Is it possible that Areva, a company focused on building GW nuclear units, can understand the constraints of designing a MW-sized fuel cell that must be sold, installed and operated to/by customers it has never dealt with? It seems more likely to me that, within Areva, the initiative starting the business was top-down driven by a large administrative company, attracted, like many others in the past 20 years, by a seductive technology idea. They might have been more successful than companies such as Toyota, which have been working on a similar technology for many years – but this seems unlikely to me.

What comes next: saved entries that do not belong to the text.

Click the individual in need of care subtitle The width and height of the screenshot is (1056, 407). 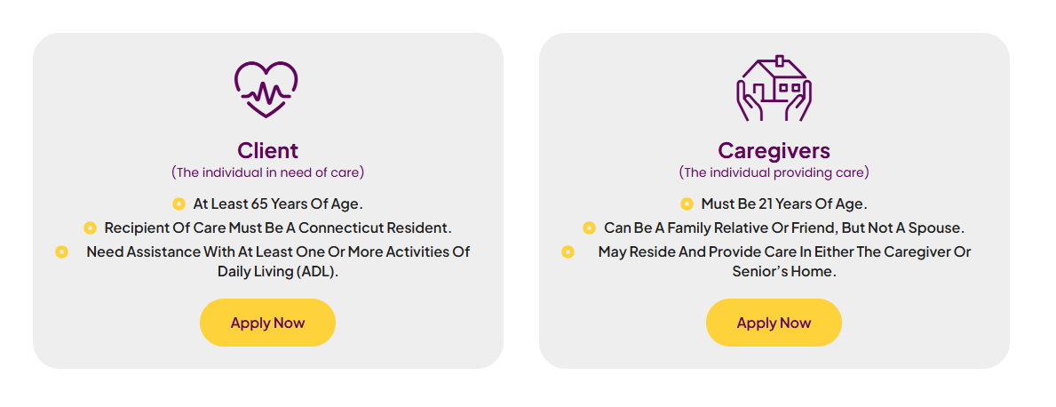point(267,172)
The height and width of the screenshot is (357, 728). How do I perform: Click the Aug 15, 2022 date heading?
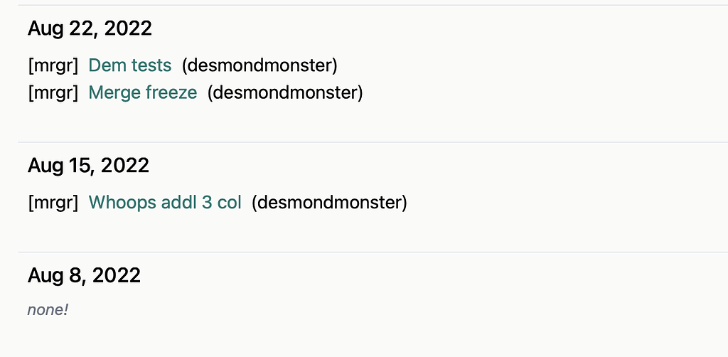pyautogui.click(x=88, y=166)
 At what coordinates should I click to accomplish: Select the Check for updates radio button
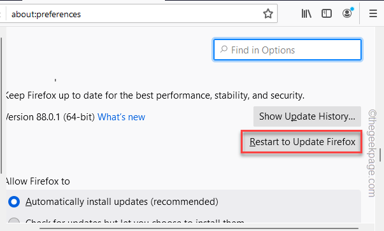14,220
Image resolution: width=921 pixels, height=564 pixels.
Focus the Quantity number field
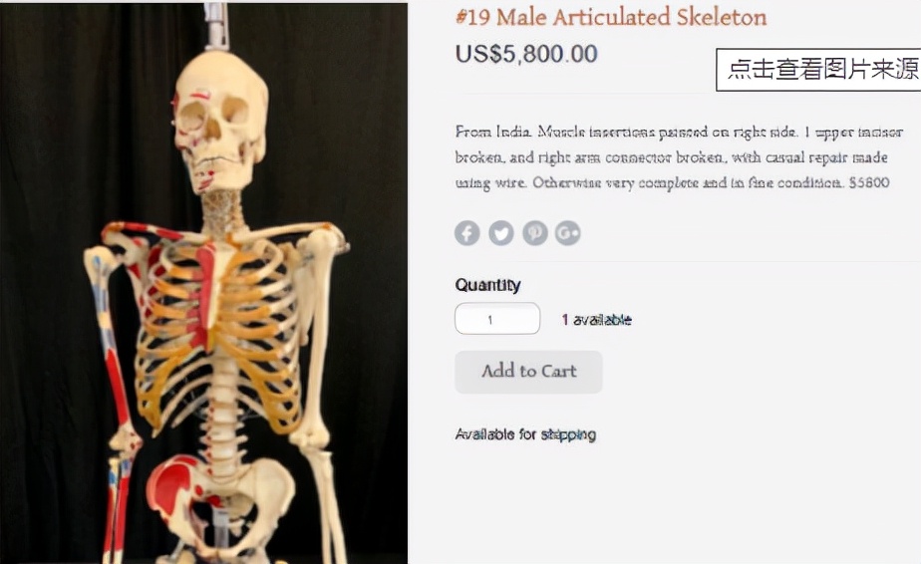pos(497,319)
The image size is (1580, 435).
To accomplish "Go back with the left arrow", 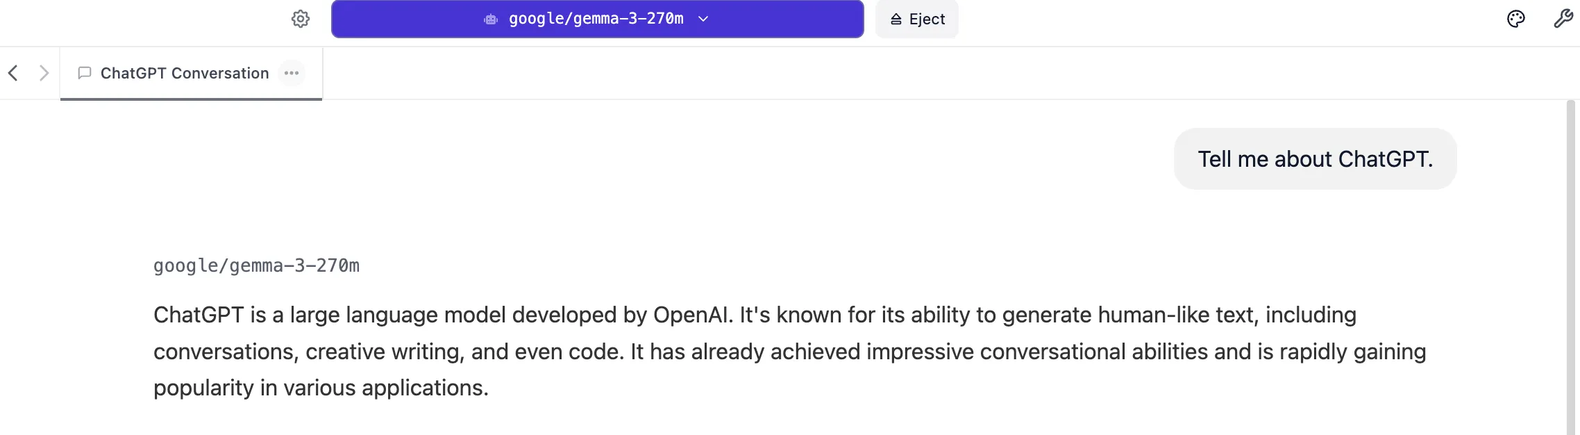I will [x=13, y=73].
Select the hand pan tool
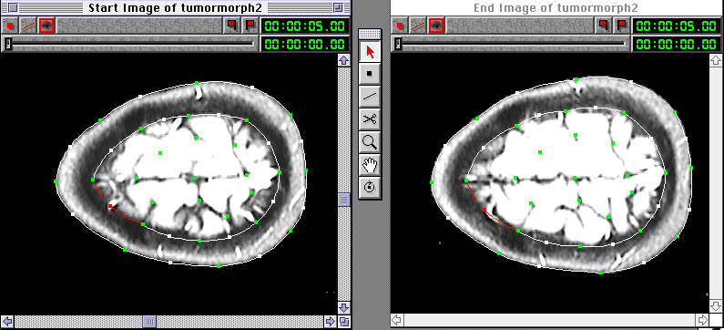 click(370, 164)
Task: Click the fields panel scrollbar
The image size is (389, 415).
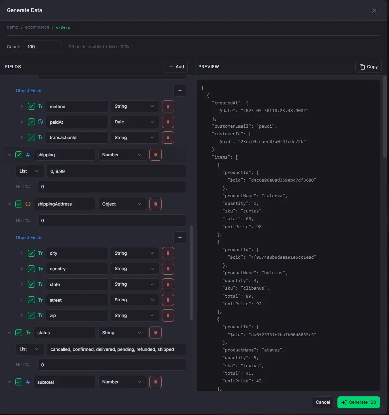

So, in my eyes, the likelihood that we have a runaway success technology here is quite low.

Market goals

The partnership announcement specifically mentions its focus on isolated locations. There is not much market in Europe for isolated locations with no access to the grid which would need to rely on solar PV and stored energy from solar PV for their power. On the other hand, Schneider has good penetration in much of Africa (where Areva also has mining and refining operations), along with some parts of South East Asia (Vietnam and Laos), and, of course, the large number of islands controlled by the French in the South Pacific – the latter being an ideal but small market for the technology. These markets likely represent the primary goal for the venture, in the order of #1 Africa (size), #2 Pacific islands (easy reach), #3 SE Asia.

As the specified market is for isolated locations, this means that the price point is too high to make sense for other uses in grid-connected areas, and we can rule these out.

Likely success

Given Areva’s lack of access to customers potentially served by the technology, it is probable that the technology development resulted from top-down design, with little input from eventual customers.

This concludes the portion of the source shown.